Corona-Maßnahmen Dehoga will einheitlichen Öffnungsplan für Gastronomie

Ein Hotelrestaurant am Fichtelberg in Sachsen. Foto: Sebastian Willnow/dpa-Zentralbild/dpa/dpa

Sperrzeiten, Zugangsregeln - die Gastronomie beklagt sich über die Corona-Maßnahmen. Der Branchenverband will bundesweite Lockerungen - möglichst bald.

Berlin - Mit Blick auf die nächste Ministerpräsidentenkonferenz zur Corona-Krise fordert der Hotel- und Gaststättenverband (Dehoga) einen deutschlandweit geltenden Öffnungsplan für die Gastronomie.
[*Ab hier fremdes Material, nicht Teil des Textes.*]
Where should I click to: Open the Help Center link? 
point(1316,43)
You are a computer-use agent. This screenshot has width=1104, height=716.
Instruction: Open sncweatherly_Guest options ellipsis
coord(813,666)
"Da sich abzeichnet, dass Omikron trotz hoher Inzidenzwerte das Gesundheitssystem nicht überfordert, sollten Bund und Länder rasch, möglichst schon Mitte Februar bei ihrer nächsten Konferenz, einen bundesweit einheitlichen Öffnungsplan vereinbaren", sagte Dehoga-Hauptgeschäftsführerin Ingrid Hartges der "Rheinischen Post". "Wir fordern die Aufhebung der 2G-Plus-Regel in der Gastronomie", sagte sie.
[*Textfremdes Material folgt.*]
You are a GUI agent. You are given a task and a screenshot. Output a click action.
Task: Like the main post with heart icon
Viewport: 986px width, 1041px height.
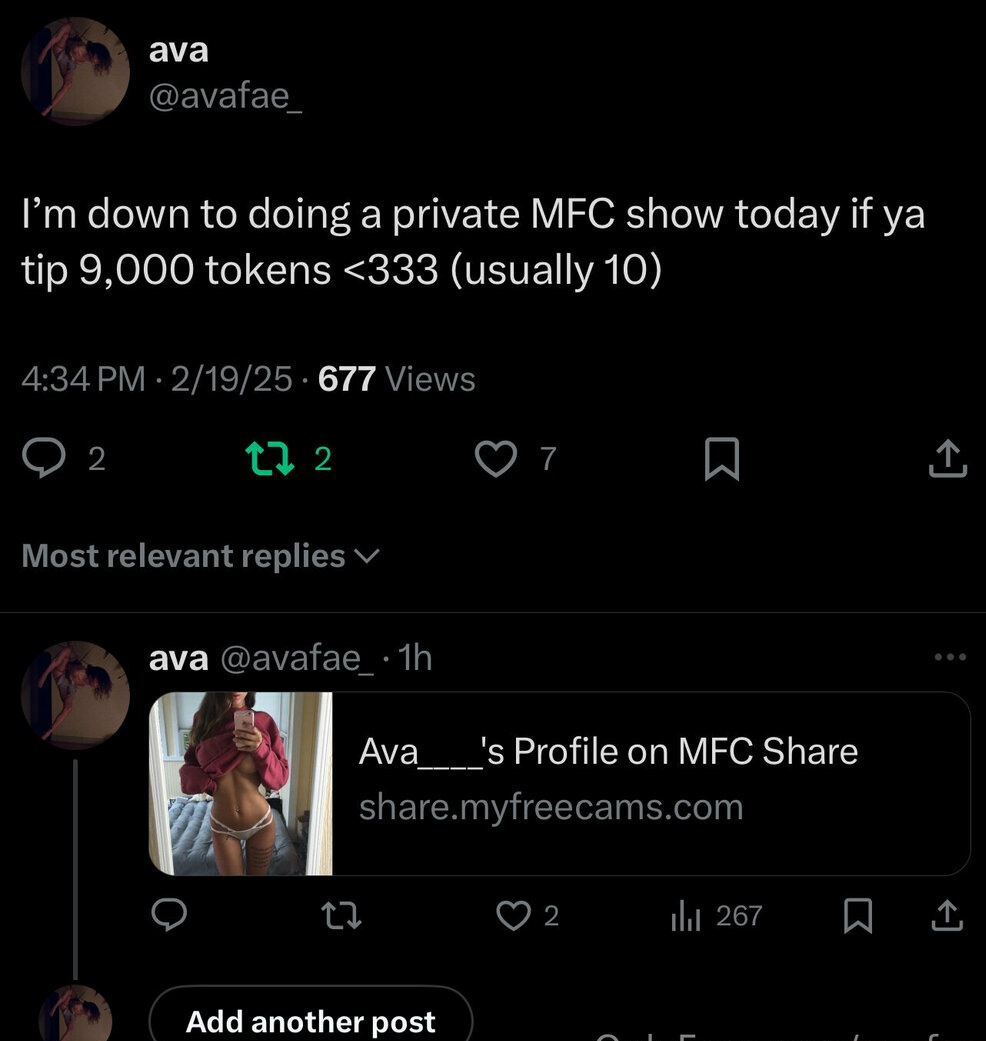point(496,460)
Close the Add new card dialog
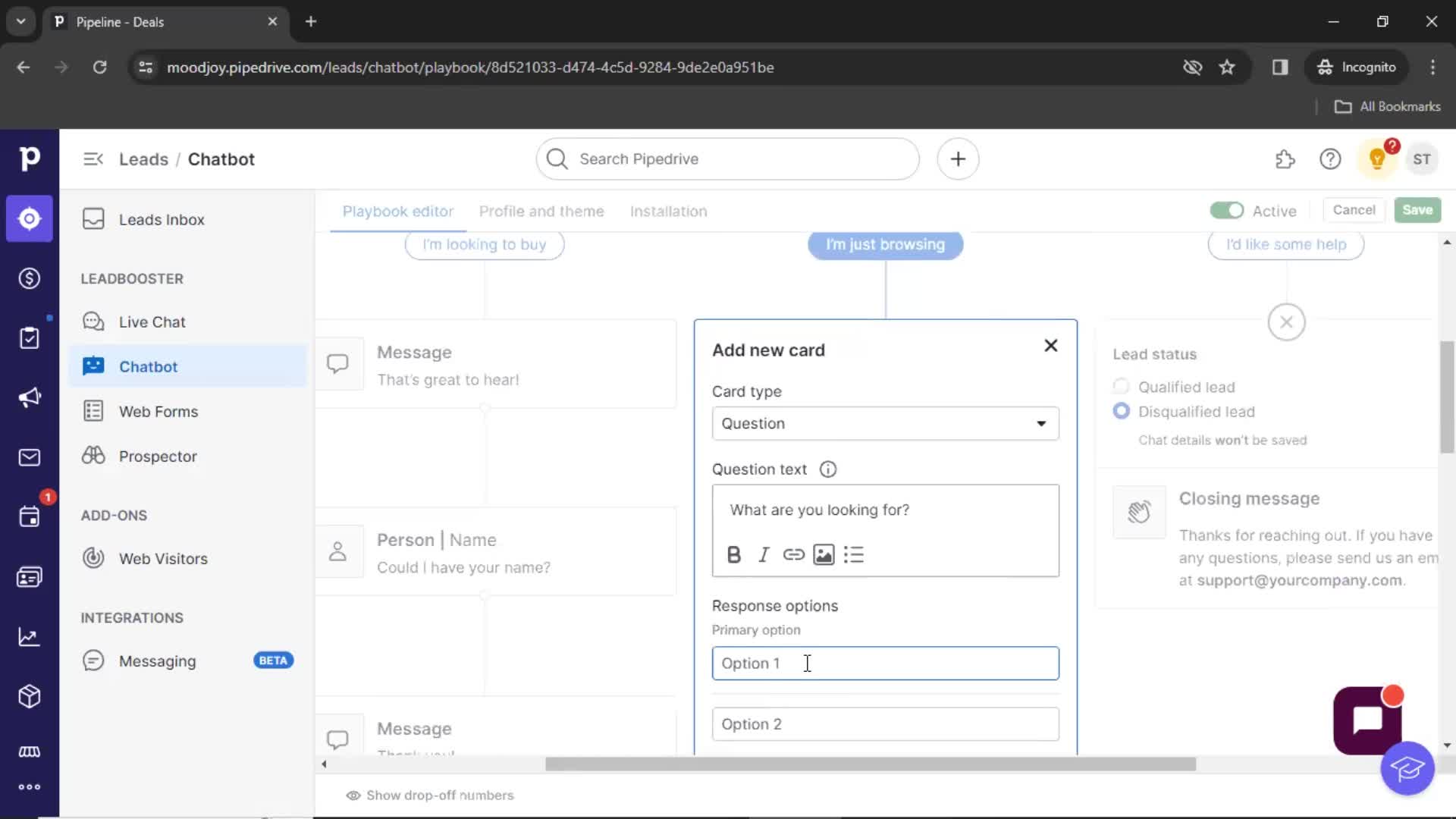This screenshot has width=1456, height=819. (x=1050, y=346)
"Die abendlichen Sperrzeiten um 22 Uhr wie in Bayern und in fünf weiteren Ländern sollten sofort abgeschafft werden, denn die Sinnhaftigkeit erschließt sich nicht", sagte Hartges. Auch Clubs und Diskotheken sollten sehr bald wieder geöffnet werden, forderte sie. Die nächste Bund-Länder-Runde ist für den 16. Februar geplant.